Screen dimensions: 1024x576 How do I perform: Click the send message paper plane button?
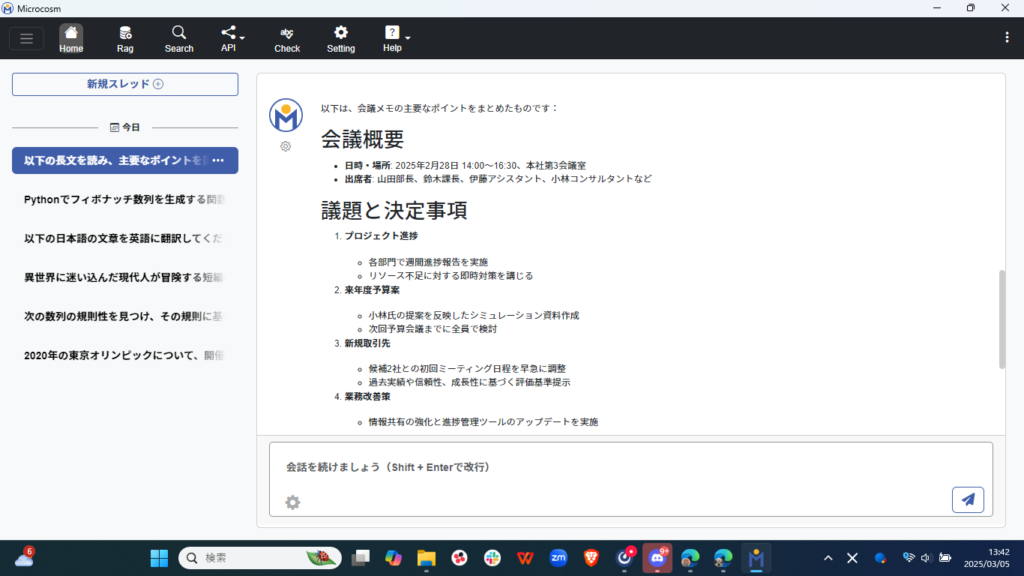(967, 500)
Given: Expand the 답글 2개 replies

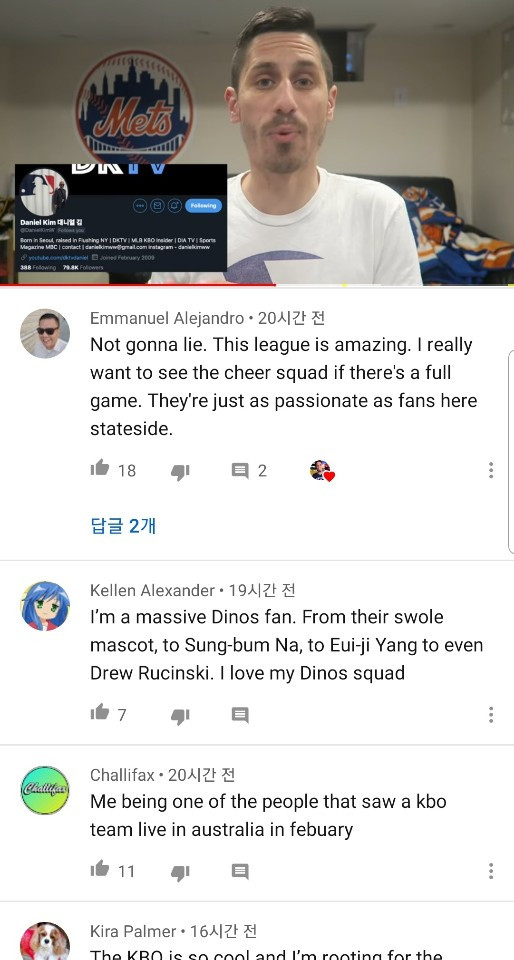Looking at the screenshot, I should pos(123,525).
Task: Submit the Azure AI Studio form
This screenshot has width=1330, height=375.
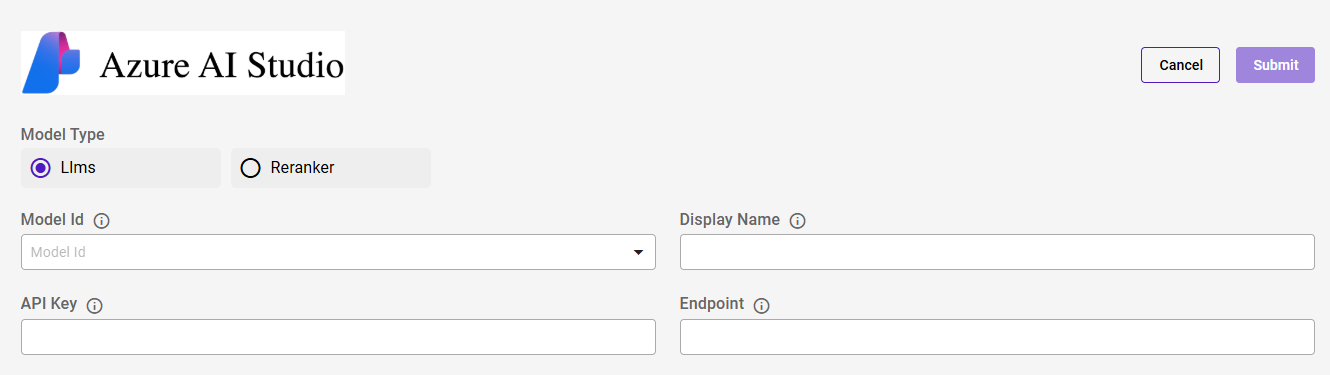Action: pyautogui.click(x=1275, y=65)
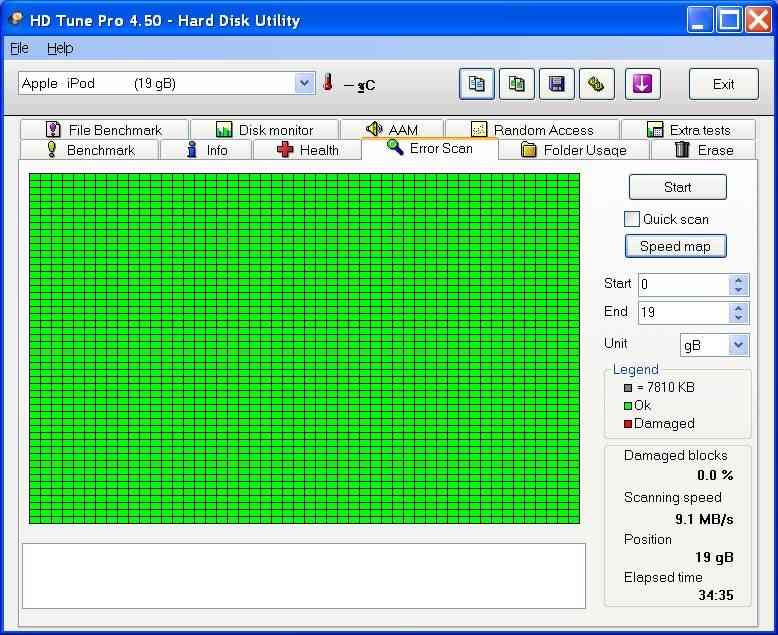Increase the Start value with up arrow

pos(738,279)
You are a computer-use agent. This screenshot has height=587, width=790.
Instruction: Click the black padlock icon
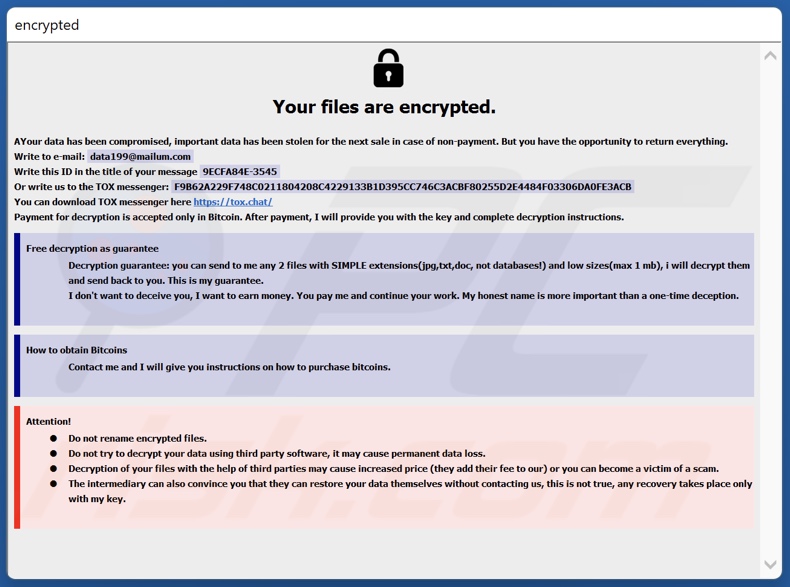(x=388, y=69)
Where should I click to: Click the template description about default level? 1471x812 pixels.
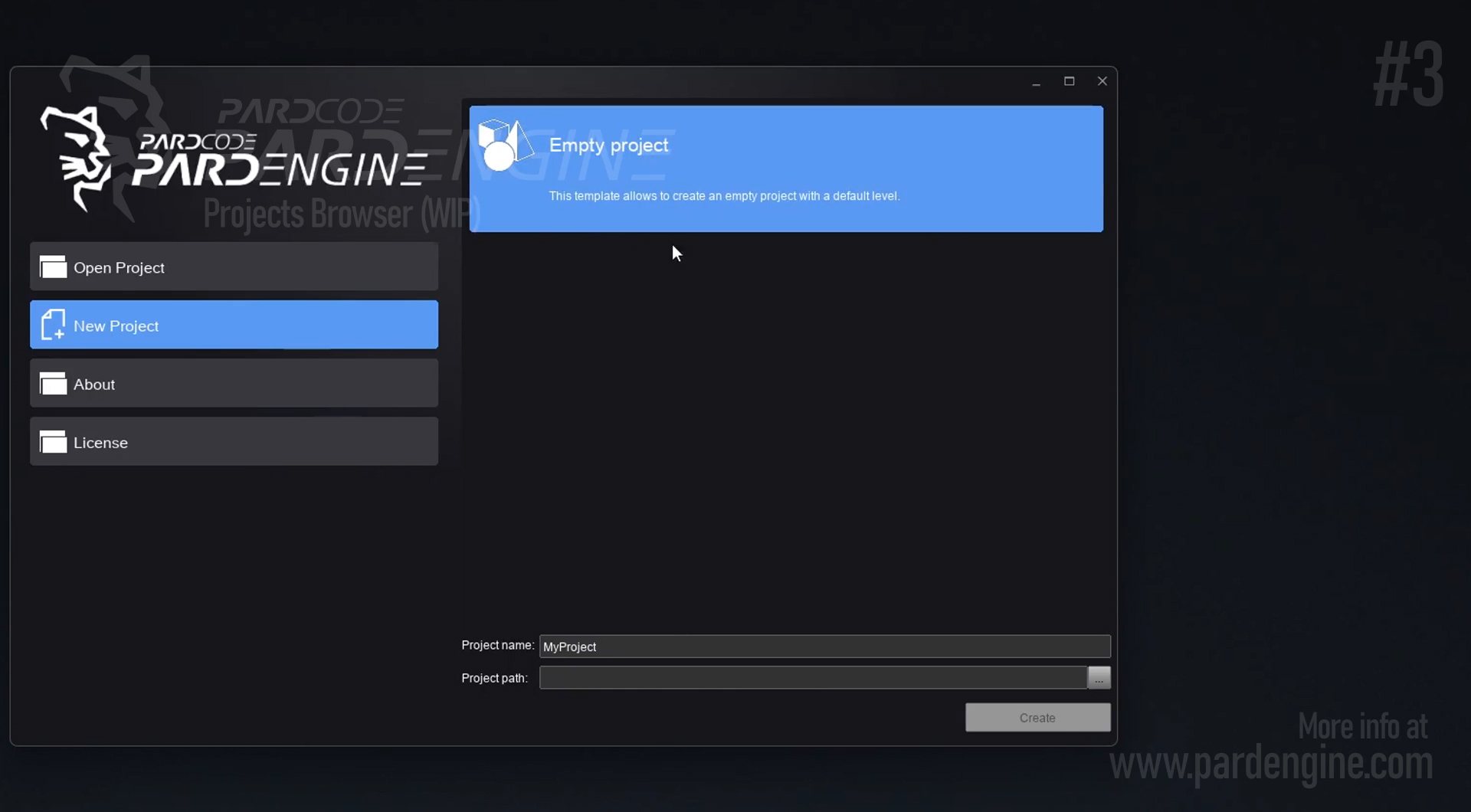724,196

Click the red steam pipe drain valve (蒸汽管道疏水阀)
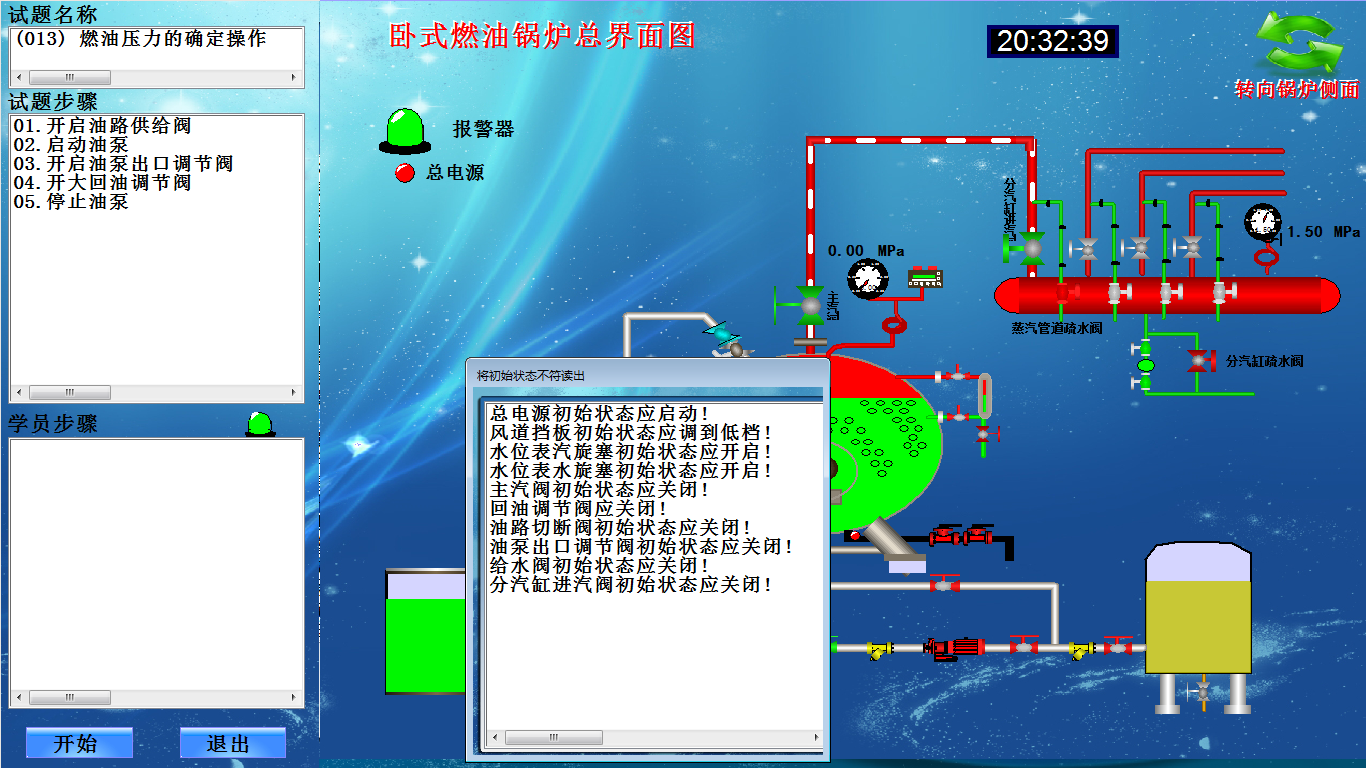1063,294
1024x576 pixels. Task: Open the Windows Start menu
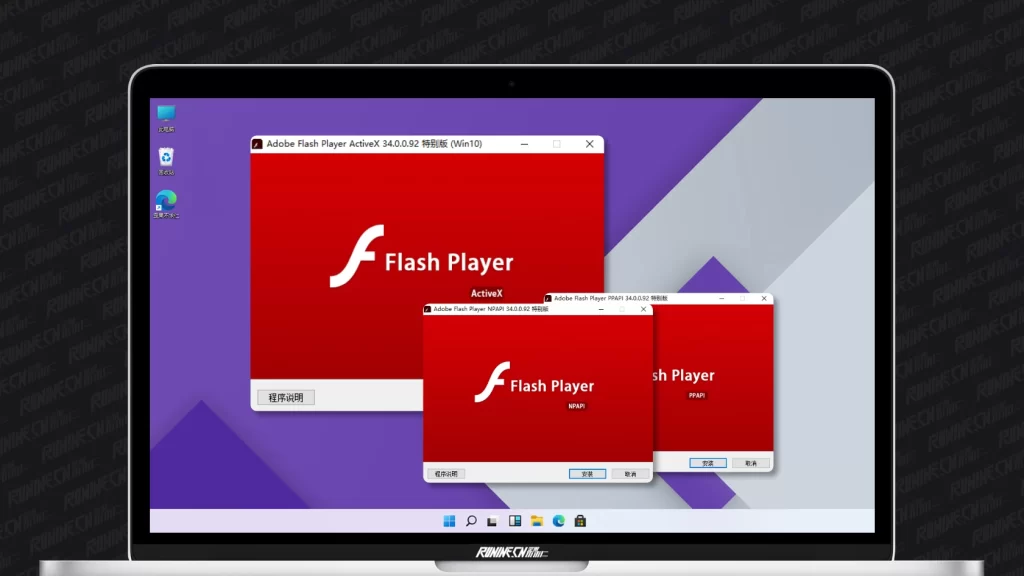(449, 521)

● ● ●

▶ [WORK TO BE COMPLETED]: From the line containing "Task: Submit the Azure AI Studio form" to the last line of the records, inclusive, output the lines exactly as written and nothing else; leave out the pictures.

▶ [RESPONSE TO THE EXERCISE]:
Task: Submit the Azure AI Studio form
This screenshot has width=1330, height=375.
Action: pyautogui.click(x=1275, y=65)
Increase the Start value with up arrow

pos(738,279)
You are a computer-use agent. This screenshot has height=587, width=790.
Instruction: Click the black padlock icon
(x=388, y=69)
Where should I click to: Click the template description about default level? 1471x812 pixels.
724,196

Click the red steam pipe drain valve (蒸汽管道疏水阀)
1063,294
1024x576 pixels. Task: Open the Windows Start menu
(449, 521)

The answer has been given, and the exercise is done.